**Excerpted data:**

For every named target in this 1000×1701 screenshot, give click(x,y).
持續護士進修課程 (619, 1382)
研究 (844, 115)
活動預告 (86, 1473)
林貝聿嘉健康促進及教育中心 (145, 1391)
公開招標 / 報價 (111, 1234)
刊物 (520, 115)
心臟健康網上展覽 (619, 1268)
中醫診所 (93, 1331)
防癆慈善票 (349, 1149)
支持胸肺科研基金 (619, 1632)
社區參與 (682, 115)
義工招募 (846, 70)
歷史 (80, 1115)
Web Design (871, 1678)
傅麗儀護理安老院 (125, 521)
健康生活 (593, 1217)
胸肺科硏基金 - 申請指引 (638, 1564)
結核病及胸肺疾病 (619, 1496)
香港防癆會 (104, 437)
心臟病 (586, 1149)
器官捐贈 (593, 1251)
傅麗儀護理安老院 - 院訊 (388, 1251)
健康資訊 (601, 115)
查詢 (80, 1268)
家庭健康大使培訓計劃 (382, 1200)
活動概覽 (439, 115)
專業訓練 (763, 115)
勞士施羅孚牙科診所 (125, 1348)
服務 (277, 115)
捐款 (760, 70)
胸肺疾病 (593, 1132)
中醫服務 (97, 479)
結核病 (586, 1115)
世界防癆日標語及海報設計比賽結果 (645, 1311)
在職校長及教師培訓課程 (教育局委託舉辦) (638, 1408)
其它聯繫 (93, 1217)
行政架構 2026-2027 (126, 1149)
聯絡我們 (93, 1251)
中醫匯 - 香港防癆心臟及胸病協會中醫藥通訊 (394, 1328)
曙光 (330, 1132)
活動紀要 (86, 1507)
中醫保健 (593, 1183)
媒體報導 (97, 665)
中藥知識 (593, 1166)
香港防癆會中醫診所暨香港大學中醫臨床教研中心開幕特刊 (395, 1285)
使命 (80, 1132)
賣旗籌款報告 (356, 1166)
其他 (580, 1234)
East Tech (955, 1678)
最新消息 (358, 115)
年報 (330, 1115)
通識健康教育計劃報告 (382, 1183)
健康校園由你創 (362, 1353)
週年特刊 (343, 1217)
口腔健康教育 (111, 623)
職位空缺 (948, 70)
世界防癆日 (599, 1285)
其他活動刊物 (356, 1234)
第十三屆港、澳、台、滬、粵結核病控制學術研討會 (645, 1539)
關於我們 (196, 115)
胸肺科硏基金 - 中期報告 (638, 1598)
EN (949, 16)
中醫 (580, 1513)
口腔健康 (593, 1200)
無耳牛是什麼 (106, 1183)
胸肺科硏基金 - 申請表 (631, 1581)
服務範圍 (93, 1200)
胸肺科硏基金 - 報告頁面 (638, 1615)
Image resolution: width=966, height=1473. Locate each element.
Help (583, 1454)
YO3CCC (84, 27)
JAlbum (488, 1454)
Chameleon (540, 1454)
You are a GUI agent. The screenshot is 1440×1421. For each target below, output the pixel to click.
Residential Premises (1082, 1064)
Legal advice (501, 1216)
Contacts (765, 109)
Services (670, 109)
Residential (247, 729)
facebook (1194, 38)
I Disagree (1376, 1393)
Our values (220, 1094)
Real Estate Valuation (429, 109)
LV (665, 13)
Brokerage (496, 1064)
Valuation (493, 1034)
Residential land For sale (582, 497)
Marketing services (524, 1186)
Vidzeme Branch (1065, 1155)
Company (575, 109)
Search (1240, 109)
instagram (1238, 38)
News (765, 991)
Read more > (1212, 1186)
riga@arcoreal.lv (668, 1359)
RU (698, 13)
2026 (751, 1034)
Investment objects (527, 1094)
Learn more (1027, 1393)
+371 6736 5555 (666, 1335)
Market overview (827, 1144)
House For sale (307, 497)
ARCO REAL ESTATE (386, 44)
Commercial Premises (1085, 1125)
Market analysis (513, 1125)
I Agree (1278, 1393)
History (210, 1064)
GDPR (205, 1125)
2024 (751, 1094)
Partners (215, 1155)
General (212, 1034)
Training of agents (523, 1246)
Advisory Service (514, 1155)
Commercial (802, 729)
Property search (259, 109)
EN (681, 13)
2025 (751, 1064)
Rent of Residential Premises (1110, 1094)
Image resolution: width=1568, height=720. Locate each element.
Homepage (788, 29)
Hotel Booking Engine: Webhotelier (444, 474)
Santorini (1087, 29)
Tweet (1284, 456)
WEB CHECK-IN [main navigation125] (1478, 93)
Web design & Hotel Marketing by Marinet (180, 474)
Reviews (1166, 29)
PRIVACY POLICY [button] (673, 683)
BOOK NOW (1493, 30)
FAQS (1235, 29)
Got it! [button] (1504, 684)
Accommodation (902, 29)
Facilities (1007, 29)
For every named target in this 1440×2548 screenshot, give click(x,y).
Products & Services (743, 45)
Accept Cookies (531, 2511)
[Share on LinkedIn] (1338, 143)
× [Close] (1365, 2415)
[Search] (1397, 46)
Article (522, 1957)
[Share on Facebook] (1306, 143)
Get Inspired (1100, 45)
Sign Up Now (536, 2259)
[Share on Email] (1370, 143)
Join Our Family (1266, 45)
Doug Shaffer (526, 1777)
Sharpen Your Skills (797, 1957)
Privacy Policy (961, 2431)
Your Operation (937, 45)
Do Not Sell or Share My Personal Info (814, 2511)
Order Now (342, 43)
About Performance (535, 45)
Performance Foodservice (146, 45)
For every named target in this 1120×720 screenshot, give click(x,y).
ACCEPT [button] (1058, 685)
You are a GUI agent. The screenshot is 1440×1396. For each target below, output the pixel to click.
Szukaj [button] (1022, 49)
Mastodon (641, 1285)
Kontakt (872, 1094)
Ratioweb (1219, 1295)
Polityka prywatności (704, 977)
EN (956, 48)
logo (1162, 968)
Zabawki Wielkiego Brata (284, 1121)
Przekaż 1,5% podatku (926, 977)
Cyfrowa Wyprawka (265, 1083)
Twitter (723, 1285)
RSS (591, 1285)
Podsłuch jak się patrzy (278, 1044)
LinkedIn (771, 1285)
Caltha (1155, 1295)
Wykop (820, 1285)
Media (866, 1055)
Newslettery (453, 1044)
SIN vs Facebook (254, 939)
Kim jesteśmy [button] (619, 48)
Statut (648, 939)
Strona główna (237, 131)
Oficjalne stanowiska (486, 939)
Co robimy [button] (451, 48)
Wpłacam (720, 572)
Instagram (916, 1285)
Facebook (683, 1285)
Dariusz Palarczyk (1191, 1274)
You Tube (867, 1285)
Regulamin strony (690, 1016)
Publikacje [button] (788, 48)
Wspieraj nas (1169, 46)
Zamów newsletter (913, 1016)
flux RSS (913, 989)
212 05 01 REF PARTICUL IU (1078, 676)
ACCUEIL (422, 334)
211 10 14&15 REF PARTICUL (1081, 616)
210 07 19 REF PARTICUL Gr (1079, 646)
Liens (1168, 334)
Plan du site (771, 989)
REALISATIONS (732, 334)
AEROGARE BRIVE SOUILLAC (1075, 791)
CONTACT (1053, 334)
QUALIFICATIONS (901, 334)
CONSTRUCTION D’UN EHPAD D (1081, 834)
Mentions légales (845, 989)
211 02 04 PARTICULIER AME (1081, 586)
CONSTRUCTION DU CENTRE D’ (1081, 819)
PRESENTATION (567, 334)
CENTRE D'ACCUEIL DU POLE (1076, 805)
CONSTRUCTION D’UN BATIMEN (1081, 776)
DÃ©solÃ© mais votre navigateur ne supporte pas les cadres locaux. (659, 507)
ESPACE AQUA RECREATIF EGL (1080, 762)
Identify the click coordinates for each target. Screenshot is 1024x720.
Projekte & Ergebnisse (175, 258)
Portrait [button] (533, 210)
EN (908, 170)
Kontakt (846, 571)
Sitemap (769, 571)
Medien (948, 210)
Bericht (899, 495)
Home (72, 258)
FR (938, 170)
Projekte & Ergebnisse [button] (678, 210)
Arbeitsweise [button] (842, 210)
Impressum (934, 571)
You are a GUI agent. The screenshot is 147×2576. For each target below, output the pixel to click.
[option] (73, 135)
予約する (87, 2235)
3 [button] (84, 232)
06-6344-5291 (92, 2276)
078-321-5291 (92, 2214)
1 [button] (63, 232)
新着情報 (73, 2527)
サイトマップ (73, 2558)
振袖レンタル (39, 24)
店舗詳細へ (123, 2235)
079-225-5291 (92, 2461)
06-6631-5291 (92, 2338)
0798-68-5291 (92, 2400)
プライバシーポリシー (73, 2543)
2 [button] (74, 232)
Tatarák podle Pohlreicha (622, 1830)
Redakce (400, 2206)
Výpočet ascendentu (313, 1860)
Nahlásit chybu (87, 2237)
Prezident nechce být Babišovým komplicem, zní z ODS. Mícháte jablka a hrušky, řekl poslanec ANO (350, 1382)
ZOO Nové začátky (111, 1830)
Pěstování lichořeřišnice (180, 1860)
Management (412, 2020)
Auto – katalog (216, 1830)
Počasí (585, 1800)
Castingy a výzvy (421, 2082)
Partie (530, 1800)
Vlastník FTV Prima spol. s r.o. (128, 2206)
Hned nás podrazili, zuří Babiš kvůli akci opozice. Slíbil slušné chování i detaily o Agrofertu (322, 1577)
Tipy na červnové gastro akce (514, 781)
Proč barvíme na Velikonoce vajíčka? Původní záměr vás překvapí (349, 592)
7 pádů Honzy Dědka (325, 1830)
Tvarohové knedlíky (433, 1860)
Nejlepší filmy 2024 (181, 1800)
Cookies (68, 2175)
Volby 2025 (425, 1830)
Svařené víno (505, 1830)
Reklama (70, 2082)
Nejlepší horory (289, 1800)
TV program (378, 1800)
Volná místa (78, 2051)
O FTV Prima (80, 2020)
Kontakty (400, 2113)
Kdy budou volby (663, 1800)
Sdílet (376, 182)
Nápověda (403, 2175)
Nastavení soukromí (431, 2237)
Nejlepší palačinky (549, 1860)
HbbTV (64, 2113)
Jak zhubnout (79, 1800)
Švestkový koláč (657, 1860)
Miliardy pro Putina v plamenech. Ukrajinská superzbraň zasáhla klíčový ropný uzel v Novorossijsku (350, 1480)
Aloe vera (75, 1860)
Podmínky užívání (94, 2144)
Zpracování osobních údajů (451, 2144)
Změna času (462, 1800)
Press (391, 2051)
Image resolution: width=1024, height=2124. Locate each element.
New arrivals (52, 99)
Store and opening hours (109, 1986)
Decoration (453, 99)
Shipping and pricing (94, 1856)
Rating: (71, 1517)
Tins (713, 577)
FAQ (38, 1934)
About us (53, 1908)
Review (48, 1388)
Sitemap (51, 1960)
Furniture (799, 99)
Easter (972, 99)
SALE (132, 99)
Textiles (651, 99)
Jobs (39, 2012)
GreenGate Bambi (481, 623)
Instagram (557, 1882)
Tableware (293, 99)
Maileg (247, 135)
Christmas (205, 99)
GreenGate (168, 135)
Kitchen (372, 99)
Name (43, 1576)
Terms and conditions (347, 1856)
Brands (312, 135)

**Task details:** Please reproduce the part that opens with the row containing "賣旗籌款報告 (356, 1166)" and closes with the row containing "Article (522, 1957)", renaming "Brokerage" to "Agency services" and keeping everything else the same. Give only those rows.

**Written response:**
賣旗籌款報告 (356, 1166)
其他 (580, 1234)
East Tech (955, 1678)
最新消息 (358, 115)
年報 (330, 1115)
通識健康教育計劃報告 (382, 1183)
健康校園由你創 (362, 1353)
週年特刊 (343, 1217)
口腔健康教育 (111, 623)
職位空缺 (948, 70)
世界防癆日 (599, 1285)
其他活動刊物 (356, 1234)
第十三屆港、澳、台、滬、粵結核病控制學術研討會 (645, 1539)
關於我們 (196, 115)
胸肺科硏基金 - 中期報告 (638, 1598)
EN (949, 16)
中醫 (580, 1513)
口腔健康 (593, 1200)
無耳牛是什麼 (106, 1183)
胸肺科硏基金 - 申請表 (631, 1581)
服務範圍 (93, 1200)
胸肺科硏基金 - 報告頁面 (638, 1615)
Image resolution: width=966, height=1473. Locate each element.
Help (583, 1454)
YO3CCC (84, 27)
JAlbum (488, 1454)
Chameleon (540, 1454)
You are a GUI agent. The screenshot is 1440×1421. For each target below, output the pixel to click.
Residential Premises (1082, 1064)
Legal advice (501, 1216)
Contacts (765, 109)
Services (670, 109)
Residential (247, 729)
facebook (1194, 38)
I Disagree (1376, 1393)
Our values (220, 1094)
Real Estate Valuation (429, 109)
LV (665, 13)
Agency services (496, 1064)
Valuation (493, 1034)
Residential land For sale (582, 497)
Marketing services (524, 1186)
Vidzeme Branch (1065, 1155)
Company (575, 109)
Search (1240, 109)
instagram (1238, 38)
News (765, 991)
Read more > (1212, 1186)
riga@arcoreal.lv (668, 1359)
RU (698, 13)
2026 (751, 1034)
Investment objects (527, 1094)
Learn more (1027, 1393)
+371 6736 5555 (666, 1335)
Market overview (827, 1144)
House For sale (307, 497)
ARCO REAL ESTATE (386, 44)
Commercial Premises (1085, 1125)
Market analysis (513, 1125)
I Agree (1278, 1393)
History (210, 1064)
GDPR (205, 1125)
2024 (751, 1094)
Partners (215, 1155)
General (212, 1034)
Training of agents (523, 1246)
Advisory Service (514, 1155)
Commercial (802, 729)
Property search (259, 109)
EN (681, 13)
2025 (751, 1064)
Rent of Residential Premises (1110, 1094)
Image resolution: width=1568, height=720. Locate each element.
Homepage (788, 29)
Hotel Booking Engine: Webhotelier (444, 474)
Santorini (1087, 29)
Tweet (1284, 456)
WEB CHECK-IN [main navigation125] (1478, 93)
Web design & Hotel Marketing by Marinet (180, 474)
Reviews (1166, 29)
PRIVACY POLICY [button] (673, 683)
BOOK NOW (1493, 30)
FAQS (1235, 29)
Got it! [button] (1504, 684)
Accommodation (902, 29)
Facilities (1007, 29)
For every named target in this 1440×2548 screenshot, give click(x,y).
Products & Services (743, 45)
Accept Cookies (531, 2511)
[Share on LinkedIn] (1338, 143)
× [Close] (1365, 2415)
[Search] (1397, 46)
Article (522, 1957)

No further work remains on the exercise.